(Instruction 1) Using the page on SageBwd, explain in one to three sentences why backward sampling in SAGE relies on DDIM inversion with self-attention guidance and loss correction.
(Instruction 2) According to the page on SageBwd, how much speedup can the INT8 attention kernel achieve?
(Instruction 3) Write the next part of the page on SageBwd, picking up after its final sentence.

(Selected text)

------------------------------------------------------------------------

SageBwd: Backward Sampling & INT8 Optimization

Updated 16 January 2026

SageBwd is a dual-implementation technique that employs backward-only sampling for diffusion image editing and INT8 quantized backward attention for efficient training.
In SAGE, backward sampling uses DDIM inversion with self-attention guidance and loss correction to preserve structural fidelity during targeted modifications.
The INT8 attention kernel accelerates gradient computation by leveraging quantization, achieving up to 1.15× speedup with minimal memory overhead and accuracy loss.

SageBwd refers to two distinct but influential implementations in deep learning systems: the backward-only sampling procedure of SAGE (Self-Attention Guidance for image Editing) for diffusion-based image editing (Gomez-Trenado et al., 14 May 2025), and the low-bit backward-pass attention kernel in SageAttention3 for efficient attention gradient computation during model training (Zhang et al., 16 May 2025). Each manifestation applies specialized backward methodologies to optimize performance and address critical fidelity and efficiency concerns in its respective domain.

------------------------------------------------------------------------

(Supplied data)
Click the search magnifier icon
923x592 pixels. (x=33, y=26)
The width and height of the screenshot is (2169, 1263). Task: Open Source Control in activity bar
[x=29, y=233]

------------------------------------------------------------------------

(Written answer 1) Backward sampling in SAGE combines DDIM inversion with self-attention guidance and loss correction so that structural fidelity is preserved while targeted modifications are made during diffusion-based image editing.

(Written answer 2) Up to 1.15×.

(Written answer 3)
1. SageBwd in SAGE: Backward-Only Sampling for Diffusion Image Editing

The SAGE framework leverages DDIM (Deterministic Diffusion Implicit Models) inversion to enable efficient and targeted editing of real images using pre-trained diffusion models. SageBwd implements the backward-only chain, sampling from the inverted trajectory under a new prompt while enforcing structural preservation via self-attention guidance.

The DDIM inversion pass encodes the input image $x_0$ to a latent $z_0 = \mathrm{Enc}(x_0)$ and computes a series of latents $\{ z_t^\mathrm{inv} \}$ : $z_{t+1}^{\mathrm{inv}} = \frac{\sqrt{\alpha_{t+1}}}{\sqrt{\alpha_t}} \left(z_t^{\mathrm{inv}} - \sqrt{1-\alpha_t}\,\varepsilon_\theta^t(z_t^{\mathrm{inv}}, p_{\mathrm{in}})\right) + \sqrt{1-\alpha_{t+1}}\,\varepsilon_\theta^t(z_t^{\mathrm{inv}}, p_{\mathrm{in}})$ Self-attention maps $S_{t,i}^{\rm in}$ are recorded at each block.

On the backward pass, SageBwd runs from $z_T$ with sampling guided by the edited prompt $p_\mathrm{out}$ : $\varepsilon_{\theta}^{t,\mathrm{cfg}} = \varepsilon_\theta^t(z_t, p_\mathrm{in}) + w \left( \varepsilon_\theta^t(z_t, p_\mathrm{out}) - \varepsilon_\theta^t(z_t, p_\mathrm{in}) \right)$ The DDIM backward step is: $\hat z_{t-1} = \frac{\sqrt{\alpha_{t-1}}}{\sqrt{\alpha_t}} \Bigl( z_t - \sqrt{1-\alpha_t}\,\tilde\varepsilon_\theta^t \Bigr) + \sqrt{1-\alpha_{t-1}}\,\tilde\varepsilon_\theta^t$ Self-attention loss is applied to enforce region fidelity: $\mathcal L_t^{\rm self} = \sum_{i=1}^N \left\lVert S_{t,i}^{\rm out} - S_{t,i}^{\rm in} \right\rVert_1$ A gradient correction is performed: $z_t \leftarrow z_t - \lambda_t \nabla_{z_t}\mathcal L_t^{\rm self}$ with time-decaying scale $\lambda_t$ .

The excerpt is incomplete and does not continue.